## EXERCISE INSTRUCTIONS
Which lines of the entries hold the string "will"? Copy each one.

## INFORMATION SHOWN

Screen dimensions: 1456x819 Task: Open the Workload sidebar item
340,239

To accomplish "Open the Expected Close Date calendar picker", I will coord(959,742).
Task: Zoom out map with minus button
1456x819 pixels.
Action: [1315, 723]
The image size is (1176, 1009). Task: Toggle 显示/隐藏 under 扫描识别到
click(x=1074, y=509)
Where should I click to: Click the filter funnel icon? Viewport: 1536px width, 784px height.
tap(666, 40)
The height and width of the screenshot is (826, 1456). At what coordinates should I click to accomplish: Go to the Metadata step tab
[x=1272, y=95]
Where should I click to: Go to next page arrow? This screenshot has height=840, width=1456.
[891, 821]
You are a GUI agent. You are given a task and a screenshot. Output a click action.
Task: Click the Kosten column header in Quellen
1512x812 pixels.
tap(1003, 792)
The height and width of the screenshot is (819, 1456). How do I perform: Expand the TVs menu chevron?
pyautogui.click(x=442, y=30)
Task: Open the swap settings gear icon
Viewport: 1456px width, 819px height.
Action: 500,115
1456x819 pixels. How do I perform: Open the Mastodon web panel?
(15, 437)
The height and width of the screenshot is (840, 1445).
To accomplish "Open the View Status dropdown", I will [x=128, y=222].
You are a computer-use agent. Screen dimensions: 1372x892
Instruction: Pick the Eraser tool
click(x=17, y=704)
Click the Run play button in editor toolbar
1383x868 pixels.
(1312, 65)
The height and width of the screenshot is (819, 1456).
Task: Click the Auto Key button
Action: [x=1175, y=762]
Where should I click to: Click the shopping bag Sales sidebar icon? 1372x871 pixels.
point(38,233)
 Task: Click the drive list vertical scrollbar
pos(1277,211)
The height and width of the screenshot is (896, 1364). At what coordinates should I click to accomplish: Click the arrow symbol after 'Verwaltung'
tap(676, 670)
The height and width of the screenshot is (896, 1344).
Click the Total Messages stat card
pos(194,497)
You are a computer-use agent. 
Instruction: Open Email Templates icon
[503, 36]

## ANSWER BOX
To accomplish "Open the Expected Close Date calendar picker", I will coord(959,742).
To accomplish "Open the View Status dropdown", I will [x=128, y=222].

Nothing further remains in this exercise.